With the ease of posting provided by Tumblr it seems like everyone is tumbling now a-days. I’d venture a reason for their success- aside from ease of use- is how Tumblr is marketed. “I don’t blog. I have a Tumblr.”
Though I have hundreds of nice things to say about Tumblr I also have a few gripes. One of the biggest interface flaws I see are the lack of comments on posts. Of course you can enable commenting on posts in the settings but the fact that the features is disabled by default is a bit disappointing.
We get it. Tumblr is not Livejournal.
It is great that people don’t use it to whine about their personal lives and start long threads along the lines of “It really wasn’t your fault. He was just being an asshole.” But what makes blogging so interesting as a medium is the conversational tone that online scrapbooks and random shout-outs can take. Having a blog without comments is the equivalent of mass text-messaging a bunch of blocked phone numbers.

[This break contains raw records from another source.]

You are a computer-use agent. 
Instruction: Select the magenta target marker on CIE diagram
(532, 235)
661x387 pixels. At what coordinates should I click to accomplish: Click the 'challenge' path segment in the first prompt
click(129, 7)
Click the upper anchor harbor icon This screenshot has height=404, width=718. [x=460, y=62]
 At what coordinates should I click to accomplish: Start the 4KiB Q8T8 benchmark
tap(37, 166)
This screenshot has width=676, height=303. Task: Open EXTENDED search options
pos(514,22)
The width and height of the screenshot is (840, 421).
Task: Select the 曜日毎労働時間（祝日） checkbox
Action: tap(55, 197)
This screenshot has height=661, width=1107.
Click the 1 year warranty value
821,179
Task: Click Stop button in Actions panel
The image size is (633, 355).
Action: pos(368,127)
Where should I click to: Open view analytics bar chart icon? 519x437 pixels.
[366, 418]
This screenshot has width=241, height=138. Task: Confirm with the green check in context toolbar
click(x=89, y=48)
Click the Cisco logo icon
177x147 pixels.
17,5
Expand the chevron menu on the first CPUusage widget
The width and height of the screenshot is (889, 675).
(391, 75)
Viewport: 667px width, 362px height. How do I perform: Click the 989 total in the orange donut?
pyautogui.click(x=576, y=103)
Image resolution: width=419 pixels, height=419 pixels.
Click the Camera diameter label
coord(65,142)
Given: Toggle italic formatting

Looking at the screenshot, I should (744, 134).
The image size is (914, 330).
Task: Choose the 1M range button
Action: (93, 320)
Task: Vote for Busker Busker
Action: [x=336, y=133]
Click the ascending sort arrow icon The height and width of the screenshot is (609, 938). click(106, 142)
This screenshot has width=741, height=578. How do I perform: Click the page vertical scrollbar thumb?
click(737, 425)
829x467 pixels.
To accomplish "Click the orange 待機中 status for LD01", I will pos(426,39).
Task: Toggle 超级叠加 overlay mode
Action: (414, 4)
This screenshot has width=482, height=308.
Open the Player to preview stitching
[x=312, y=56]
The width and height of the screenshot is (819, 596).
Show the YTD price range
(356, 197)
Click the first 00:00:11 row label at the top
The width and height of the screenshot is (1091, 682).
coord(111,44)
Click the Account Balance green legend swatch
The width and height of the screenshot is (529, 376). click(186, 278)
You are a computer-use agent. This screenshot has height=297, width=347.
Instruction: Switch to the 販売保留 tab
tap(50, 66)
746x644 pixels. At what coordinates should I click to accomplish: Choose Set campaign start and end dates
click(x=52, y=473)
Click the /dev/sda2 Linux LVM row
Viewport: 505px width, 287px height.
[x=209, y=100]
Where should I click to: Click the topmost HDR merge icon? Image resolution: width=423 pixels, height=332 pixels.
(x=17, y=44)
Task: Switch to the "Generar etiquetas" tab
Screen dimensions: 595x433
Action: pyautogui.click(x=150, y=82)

We can comment on posted items on Facebook and it doesn’t turn into long, drawn-out threads. In fact it’s welcoming to get the occasional one line kudos like “wow” or “awesome” after uploading a pic or linking to a long-form story from a blog or news site.
In retaliation here are a few Tumblog posts I felt inclined to comment on but was barred from doing so:
correct bandaging of feline stigmata
welcome to your destiny
Welcome to puberty.
60 Christmas Photoshop Tutorials
Way to exploit the goyim.
Actually on second thought maybe it’s better they don’t have comments enabled. It’s not their fault. I’m just being an asshole.